PROMPT.
Please update the entries from the line with "This screenshot has height=400, width=590." to the line with "Click the magnifier", replacing "legend swatch" with "legend color box" and leaving everything else unchanged.
================
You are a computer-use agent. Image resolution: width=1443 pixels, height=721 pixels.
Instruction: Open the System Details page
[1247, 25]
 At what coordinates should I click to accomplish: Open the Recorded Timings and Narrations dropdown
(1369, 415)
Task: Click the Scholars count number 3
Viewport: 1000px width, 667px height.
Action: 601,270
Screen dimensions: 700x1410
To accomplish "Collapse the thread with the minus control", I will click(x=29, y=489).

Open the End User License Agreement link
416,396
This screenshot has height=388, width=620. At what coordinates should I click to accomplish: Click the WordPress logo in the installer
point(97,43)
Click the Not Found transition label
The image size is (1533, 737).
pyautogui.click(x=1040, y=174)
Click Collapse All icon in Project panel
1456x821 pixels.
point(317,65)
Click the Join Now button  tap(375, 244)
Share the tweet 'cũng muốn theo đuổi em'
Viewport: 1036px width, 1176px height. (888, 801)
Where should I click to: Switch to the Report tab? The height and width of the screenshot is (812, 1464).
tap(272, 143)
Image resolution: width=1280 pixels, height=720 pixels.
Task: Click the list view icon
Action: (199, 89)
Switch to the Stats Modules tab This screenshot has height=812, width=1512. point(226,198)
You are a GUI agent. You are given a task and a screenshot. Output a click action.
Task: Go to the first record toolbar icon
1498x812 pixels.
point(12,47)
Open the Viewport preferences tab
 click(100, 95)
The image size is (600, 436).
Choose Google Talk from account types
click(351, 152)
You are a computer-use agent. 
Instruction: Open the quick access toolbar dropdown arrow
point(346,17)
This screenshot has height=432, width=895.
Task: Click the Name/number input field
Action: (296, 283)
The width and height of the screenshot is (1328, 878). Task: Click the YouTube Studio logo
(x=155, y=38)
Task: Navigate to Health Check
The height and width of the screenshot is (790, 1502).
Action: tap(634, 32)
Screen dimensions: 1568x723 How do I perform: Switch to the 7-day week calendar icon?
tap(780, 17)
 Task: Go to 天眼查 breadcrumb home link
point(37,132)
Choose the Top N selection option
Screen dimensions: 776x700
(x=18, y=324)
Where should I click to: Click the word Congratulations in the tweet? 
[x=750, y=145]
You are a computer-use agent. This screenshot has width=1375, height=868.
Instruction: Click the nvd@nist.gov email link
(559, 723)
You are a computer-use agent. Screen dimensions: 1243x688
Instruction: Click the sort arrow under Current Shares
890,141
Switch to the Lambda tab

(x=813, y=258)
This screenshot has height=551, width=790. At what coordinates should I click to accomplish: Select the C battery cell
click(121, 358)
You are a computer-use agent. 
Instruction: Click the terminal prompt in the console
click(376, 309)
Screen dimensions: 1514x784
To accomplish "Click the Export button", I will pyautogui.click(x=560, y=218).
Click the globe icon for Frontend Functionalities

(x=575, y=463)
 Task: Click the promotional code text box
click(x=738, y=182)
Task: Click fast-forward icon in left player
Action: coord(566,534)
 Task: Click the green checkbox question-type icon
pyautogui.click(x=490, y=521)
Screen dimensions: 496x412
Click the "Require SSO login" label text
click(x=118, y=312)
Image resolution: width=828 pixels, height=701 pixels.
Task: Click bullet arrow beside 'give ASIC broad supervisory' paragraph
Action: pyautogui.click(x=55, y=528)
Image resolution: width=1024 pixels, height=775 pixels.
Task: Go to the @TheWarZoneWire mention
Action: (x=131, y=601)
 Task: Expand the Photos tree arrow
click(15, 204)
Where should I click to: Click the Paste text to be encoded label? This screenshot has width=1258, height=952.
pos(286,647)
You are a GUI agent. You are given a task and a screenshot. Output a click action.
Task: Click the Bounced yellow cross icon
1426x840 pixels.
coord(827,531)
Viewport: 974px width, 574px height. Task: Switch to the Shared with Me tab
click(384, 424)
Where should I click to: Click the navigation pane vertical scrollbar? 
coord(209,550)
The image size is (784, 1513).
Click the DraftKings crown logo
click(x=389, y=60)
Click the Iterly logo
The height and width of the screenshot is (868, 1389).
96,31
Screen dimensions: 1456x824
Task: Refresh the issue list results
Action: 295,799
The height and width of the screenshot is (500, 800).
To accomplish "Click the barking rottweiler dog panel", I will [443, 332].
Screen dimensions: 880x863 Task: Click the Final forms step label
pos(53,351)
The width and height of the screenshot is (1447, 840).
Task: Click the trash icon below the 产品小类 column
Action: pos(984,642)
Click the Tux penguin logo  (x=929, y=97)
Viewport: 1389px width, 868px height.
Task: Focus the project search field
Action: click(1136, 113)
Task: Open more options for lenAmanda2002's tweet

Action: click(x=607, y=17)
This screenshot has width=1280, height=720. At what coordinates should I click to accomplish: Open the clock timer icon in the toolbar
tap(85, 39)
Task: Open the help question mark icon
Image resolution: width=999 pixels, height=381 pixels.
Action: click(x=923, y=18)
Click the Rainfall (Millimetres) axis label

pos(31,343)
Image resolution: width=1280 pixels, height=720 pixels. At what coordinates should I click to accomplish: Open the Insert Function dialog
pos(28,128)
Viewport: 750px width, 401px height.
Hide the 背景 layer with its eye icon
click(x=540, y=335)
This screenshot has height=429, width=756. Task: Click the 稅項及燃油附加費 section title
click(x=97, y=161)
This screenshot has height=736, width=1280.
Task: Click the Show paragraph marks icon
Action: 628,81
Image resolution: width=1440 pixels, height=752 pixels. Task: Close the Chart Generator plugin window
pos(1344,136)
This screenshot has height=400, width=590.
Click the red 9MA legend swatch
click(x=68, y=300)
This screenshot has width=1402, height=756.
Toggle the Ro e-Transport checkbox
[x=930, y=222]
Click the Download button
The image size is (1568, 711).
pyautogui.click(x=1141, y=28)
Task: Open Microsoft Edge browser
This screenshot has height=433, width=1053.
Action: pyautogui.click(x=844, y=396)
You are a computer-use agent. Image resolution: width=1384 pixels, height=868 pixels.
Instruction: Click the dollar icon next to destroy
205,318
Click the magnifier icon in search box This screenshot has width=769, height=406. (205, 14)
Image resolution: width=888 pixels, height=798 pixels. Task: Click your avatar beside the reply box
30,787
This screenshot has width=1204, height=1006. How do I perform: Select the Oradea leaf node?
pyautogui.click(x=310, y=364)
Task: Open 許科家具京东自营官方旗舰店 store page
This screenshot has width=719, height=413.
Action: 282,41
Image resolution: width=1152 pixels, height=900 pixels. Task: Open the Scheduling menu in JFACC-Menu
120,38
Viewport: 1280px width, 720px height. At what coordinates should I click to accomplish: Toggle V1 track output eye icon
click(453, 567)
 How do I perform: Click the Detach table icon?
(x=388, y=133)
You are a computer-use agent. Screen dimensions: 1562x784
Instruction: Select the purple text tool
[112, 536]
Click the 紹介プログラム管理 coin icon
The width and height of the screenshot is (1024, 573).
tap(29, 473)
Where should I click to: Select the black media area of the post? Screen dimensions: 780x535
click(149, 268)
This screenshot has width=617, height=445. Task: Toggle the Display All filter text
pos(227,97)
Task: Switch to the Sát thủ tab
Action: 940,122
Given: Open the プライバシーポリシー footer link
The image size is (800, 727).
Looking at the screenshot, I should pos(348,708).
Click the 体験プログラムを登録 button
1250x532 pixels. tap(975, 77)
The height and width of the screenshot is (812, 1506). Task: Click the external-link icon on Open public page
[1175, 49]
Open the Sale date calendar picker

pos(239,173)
================
SOLUTION TO THIS PROBLEM.
This screenshot has height=400, width=590.
Click the red 9MA legend color box
click(x=68, y=300)
This screenshot has width=1402, height=756.
Toggle the Ro e-Transport checkbox
[x=930, y=222]
Click the Download button
The image size is (1568, 711).
pyautogui.click(x=1141, y=28)
Task: Open Microsoft Edge browser
This screenshot has height=433, width=1053.
Action: pyautogui.click(x=844, y=396)
You are a computer-use agent. Image resolution: width=1384 pixels, height=868 pixels.
Instruction: Click the dollar icon next to destroy
205,318
Click the magnifier icon in search box This screenshot has width=769, height=406. (205, 14)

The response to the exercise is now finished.